▶ [WHAT YOU WILL DO] List each line in the rows below that contains the string "coordinates".

▶ [Saved entries]
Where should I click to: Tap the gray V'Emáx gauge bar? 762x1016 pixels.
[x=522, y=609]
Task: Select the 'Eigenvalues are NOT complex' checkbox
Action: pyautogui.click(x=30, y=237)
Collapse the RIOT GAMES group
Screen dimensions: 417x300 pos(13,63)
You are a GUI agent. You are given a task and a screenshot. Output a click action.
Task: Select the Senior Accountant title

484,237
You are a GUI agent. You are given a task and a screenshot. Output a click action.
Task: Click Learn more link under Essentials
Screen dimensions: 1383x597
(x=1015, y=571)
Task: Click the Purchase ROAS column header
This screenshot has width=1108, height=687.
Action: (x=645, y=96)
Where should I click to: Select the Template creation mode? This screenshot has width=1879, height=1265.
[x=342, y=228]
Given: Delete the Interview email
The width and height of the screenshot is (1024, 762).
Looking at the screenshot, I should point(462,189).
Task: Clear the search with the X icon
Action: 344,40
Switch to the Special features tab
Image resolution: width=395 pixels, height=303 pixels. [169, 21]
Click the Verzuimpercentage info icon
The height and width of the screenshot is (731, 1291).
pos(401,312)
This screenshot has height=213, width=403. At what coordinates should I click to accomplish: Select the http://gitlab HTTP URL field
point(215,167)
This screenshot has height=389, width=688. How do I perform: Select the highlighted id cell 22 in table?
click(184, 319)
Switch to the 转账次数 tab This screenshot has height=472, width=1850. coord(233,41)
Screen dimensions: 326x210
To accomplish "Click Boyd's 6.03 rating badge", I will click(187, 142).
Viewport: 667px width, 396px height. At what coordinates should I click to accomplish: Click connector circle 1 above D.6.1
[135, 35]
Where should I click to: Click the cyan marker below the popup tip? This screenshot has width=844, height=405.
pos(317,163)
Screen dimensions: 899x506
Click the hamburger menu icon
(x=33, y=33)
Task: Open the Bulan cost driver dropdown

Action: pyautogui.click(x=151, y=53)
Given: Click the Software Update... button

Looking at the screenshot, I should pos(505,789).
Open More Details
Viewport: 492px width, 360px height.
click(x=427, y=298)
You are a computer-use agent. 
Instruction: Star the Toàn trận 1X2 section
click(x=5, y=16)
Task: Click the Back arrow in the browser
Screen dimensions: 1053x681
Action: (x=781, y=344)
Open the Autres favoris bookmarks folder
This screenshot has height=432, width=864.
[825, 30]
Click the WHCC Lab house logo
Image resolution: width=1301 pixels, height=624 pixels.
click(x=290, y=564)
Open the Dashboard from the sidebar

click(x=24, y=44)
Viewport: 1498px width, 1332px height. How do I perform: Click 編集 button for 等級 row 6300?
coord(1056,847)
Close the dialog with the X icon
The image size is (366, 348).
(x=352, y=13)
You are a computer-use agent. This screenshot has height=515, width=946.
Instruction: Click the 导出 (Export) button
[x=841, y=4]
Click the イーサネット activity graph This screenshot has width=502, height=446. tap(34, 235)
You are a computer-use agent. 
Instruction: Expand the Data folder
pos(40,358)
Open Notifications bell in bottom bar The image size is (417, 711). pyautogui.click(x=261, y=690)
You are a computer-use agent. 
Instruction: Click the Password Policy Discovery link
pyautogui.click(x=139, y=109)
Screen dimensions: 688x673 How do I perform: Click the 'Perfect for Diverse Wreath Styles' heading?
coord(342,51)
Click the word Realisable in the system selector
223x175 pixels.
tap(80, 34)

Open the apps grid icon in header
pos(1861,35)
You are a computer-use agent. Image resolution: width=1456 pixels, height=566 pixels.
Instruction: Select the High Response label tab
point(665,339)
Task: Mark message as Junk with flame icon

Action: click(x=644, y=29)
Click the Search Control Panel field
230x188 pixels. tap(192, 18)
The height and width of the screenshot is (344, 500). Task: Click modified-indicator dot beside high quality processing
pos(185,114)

▶ [EXERCISE OUTPUT]
This screenshot has height=213, width=403. At what coordinates should I click to accomplish: Select the http://gitlab HTTP URL field
Viewport: 667px width, 396px height. At what coordinates should I click to accomplish: Click connector circle 1 above D.6.1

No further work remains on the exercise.